Housing Starts and Permits
October’s improvement stemmed entirely from increased multi-family residential construction, up from 268,000 to 300,000 for the month. This is the highest start rate for multi-family units since July 2008, continuing its slow-but-steady increase, up from 177,000 in December 2011. Meanwhile, single-family construction remained essentially flat, down from 595,000 to 594,000. Despite being unchanged for the month, single-family starts are up 35.3 percent year-over-year and remain at levels not seen since mid-2008.
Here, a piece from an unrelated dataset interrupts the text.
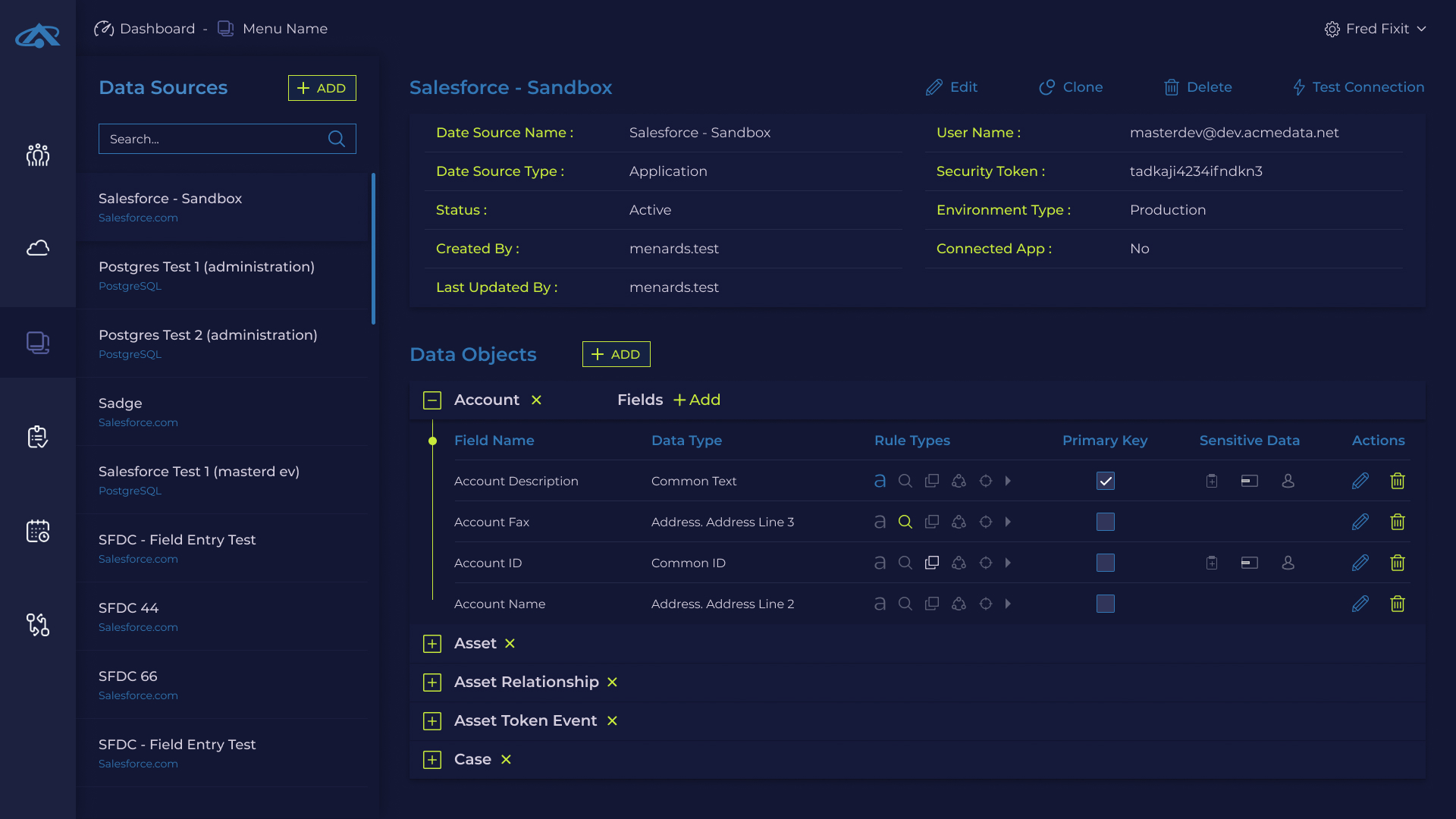Check primary key for Account Fax
Viewport: 1456px width, 819px height.
click(1105, 522)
At the same time, housing permits pulled back a little from the prior month's significant gains, down from 890,000 in September to 866,000 in October. Still, this is higher than the 801,000 observed in August, or the 723,000 seen in April. The trend in housing permits remains a positive one. Year-over-year growth in permits is 29.8 percent.
October's decline stemmed from fewer multi-family permits (down from 340,000 to 304,000), whereas single-family unit permitting rose for the month (up from 550,000 to 562,000). The single-family permitting level is the highest point since July 2008.
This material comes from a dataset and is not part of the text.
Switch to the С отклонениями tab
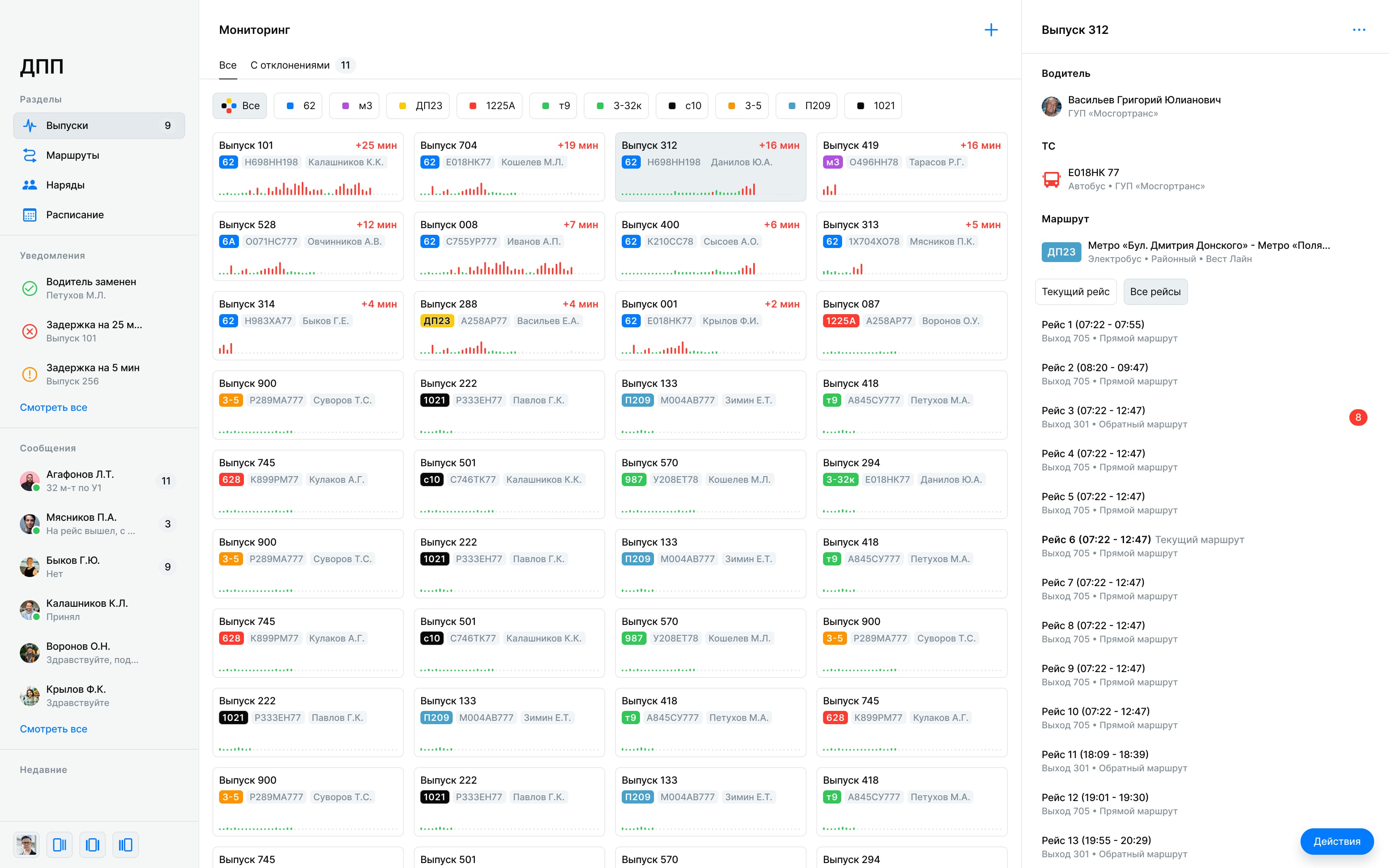Screen dimensions: 1389x868 (289, 65)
Overall, these numbers suggest that the housing market continues to recover, with starts quickly approaching 900,000, well below the residential construction levels seen during the housing bubble years when starts hovered around 2.1 million units. However, it is a long way from the 500,000 - 600,000 unit range that the sector stayed in for nearly three years starting in 2009. (As recently as August 2011, housing starts were 581,000.)
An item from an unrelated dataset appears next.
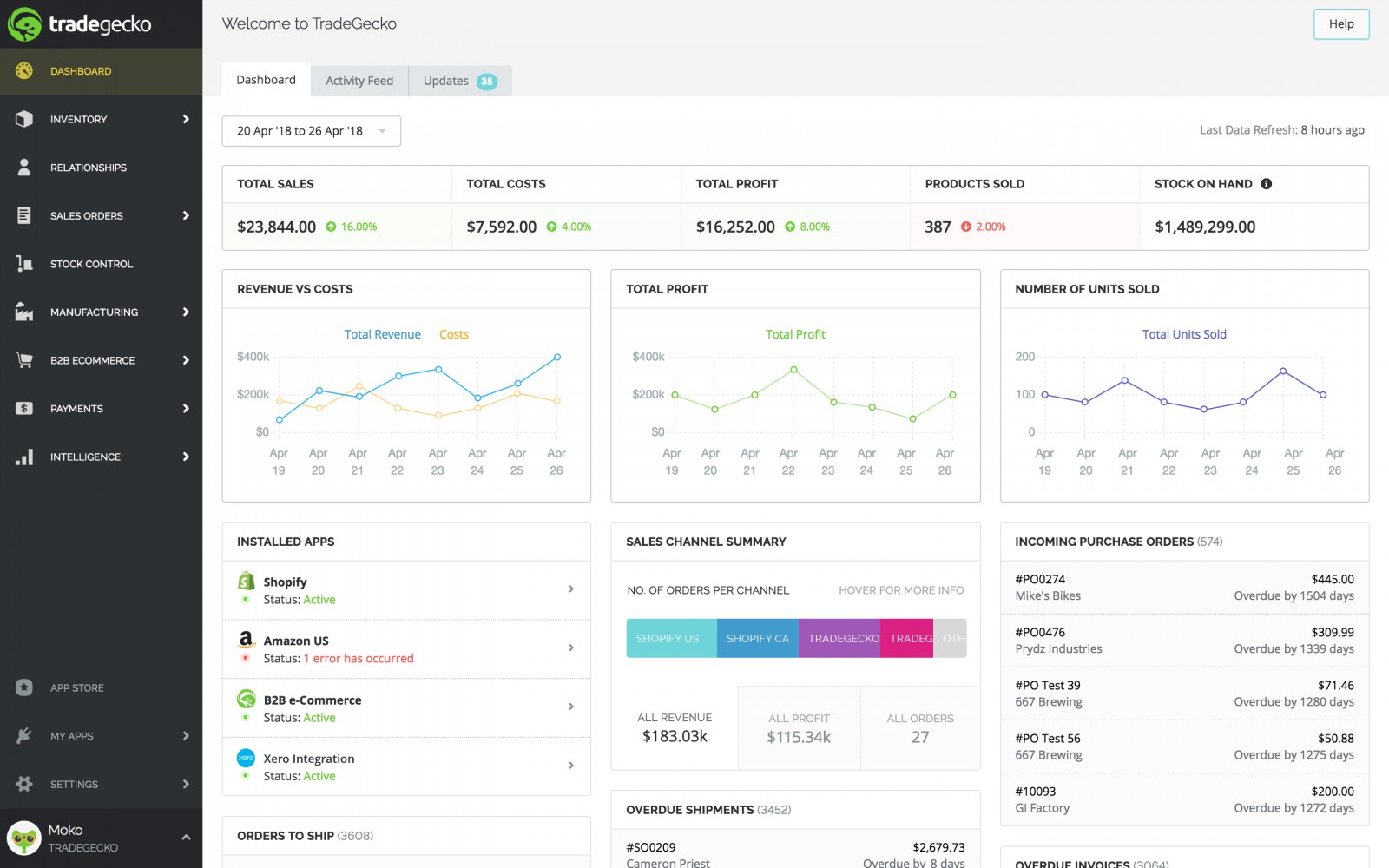Expand the Sales Orders menu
Markit Flash U.S. Manufacturing PMI
Output, employment and raw material inventories also improved. The employment index strengthened from 51.8 to 52.6, its highest point since July. Given recent reluctance to hire, this is certainly good news. However, input prices increased and remained highly elevated, with the index growing from 57.1 to 63.6. This indicates increased pricing pressures for many manufacturers.
Chris Williamson, Markit's chief economist, said, "This is an encouraging sign that the slowdown in the goods-producing sector may have bottomed out. Manufacturing, therefore, looks likely to make a positive contribution to economic growth in the fourth quarter after acting as a slight drag in the third quarter. The survey is consistent with manufacturing output growing at an annualized rate of just over 1.0 percent in November."
NAHB Housing Market Index
The index for current sales of single-family homes was one of the primary drivers of November's HMI increase, up from 41 to 49. This brings the HMI closer to the threshold of 50, which marks the neutral point in the index where homebuilders are either positive or negative about sales conditions. Looking forward six months, single-family sales should continue to grow modestly, with that index up from 51 to 53.
NAHB Chief Economist David Crowe noted the substantial progress made in the housing market over the past year, but the sector continues to experience headwinds. He said, "At this point, difficult appraisals and tight lending conditions for builders and buyers remain limiting factors for the burgeoning housing recovery, along with shortages of buildable lots that have begun popping up in certain markets."
Regional and State Employment
Looking specifically at manufacturing employment, the sector added 13,000 net new workers in October. The largest monthly gains were in Georgia (up 4,500), Indiana (up 3,100), North Carolina (up 2,600), Mississippi (up 1,800) and Colorado (up 1,800). The greatest year-to-date growth has been in Illinois (up 20,000), Indiana (up 16,100), Michigan (up 12,700), Washington (up 12,400), Ohio (up 9,800) and Texas (up 9,200). Stronger demand for durable goods account for much of the gains in 2012 so far, particularly in the machinery, autos, metals and aerospace sectors.